2nd weekend of protests after George Floyd's death
Protesters take to the streets for 2nd straight weekend after George Floyd's death 02:39

On Sunday afternoon, hundreds of people rallied at a Minneapolis park to call for more changes to the city's police department. Nine out of 13 Minneapolis City Council members stood up on the stage to announce their intent to disband the city's police department, CBS Minnesota reports.

The announcement comes after council president Lisa Bender and member Jeremiah Ellison tweeted last week that they plan to dismantle the police department.

The alternative offer had to do with taking the department money and putting it toward community initiatives that strengthen safety, CBS Minnesota points out. Concrete details about how to do the work of dismantling MPD were less defined, although council member Philippe Cunningham said the upcoming budget is a great place to start.

"We're not going to tomorrow all the sudden have nobody for you to call for help. There will be thoughtful and intentional work that's done, research engagement, learning that happens in a transition that will happen over time," Cunningham said.

Many people have asked, in this visionary future with no police, "Who do you call when there's no 911?" One of the speakers on Sunday said it would be family and neighbors.

George Floyd protesters seen in Minneapolis on Sunday, June 7, 2020. CBS Minnesota

Minneapolis Mayor Jacob Frey issued a statement Sunday addressing the need for reform, but said he doesn't support disbanding the police department.

"I'll work relentlessly with Chief [Medaria] Arradondo and alongside community toward deep, structural reform and addressing systemic racism in police culture," the mayor said. "And we're ready to dig in and enact more community-led, public safety strategies on behalf of our city.

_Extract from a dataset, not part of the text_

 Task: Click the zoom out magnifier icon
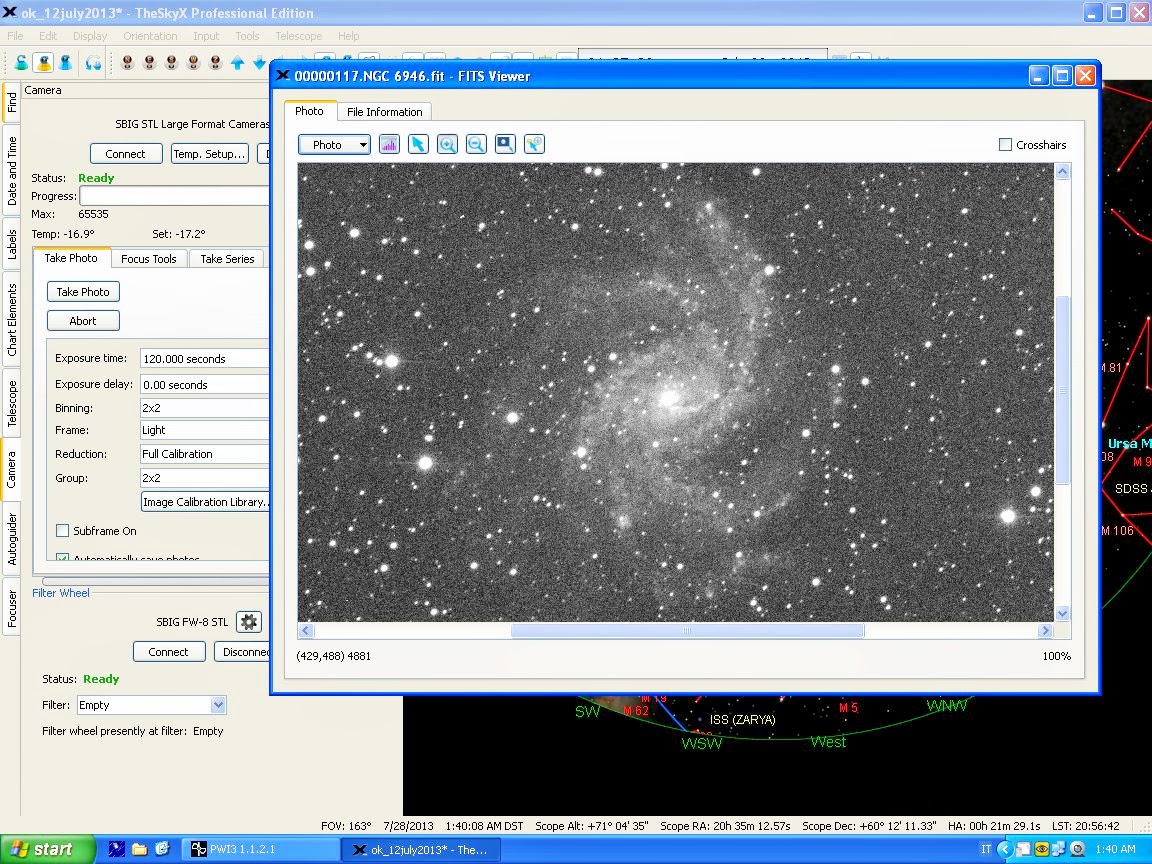pyautogui.click(x=476, y=145)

But I do not support abolishing the Minneapolis Police Department."

On Friday, Frey signed a temporary restraining order (TRO) with the state of Minnesota, forcing immediate policing reforms for the MPD in the wake of George Floyd's death on Memorial Day.

Some of those changes include banning the use of chokeholds by police and requiring officers to report and intervene if excessive force is being used by another officer.

The Minneapolis City Council approved the TRO during an emergency meeting Friday.

The city's school district, the University of Minnesota and other agencies, organizations and businesses have severed ties with the department in the past 12 days since Floyd died while being arrested by four now-former police officers. All face criminal charges, and all are in custody.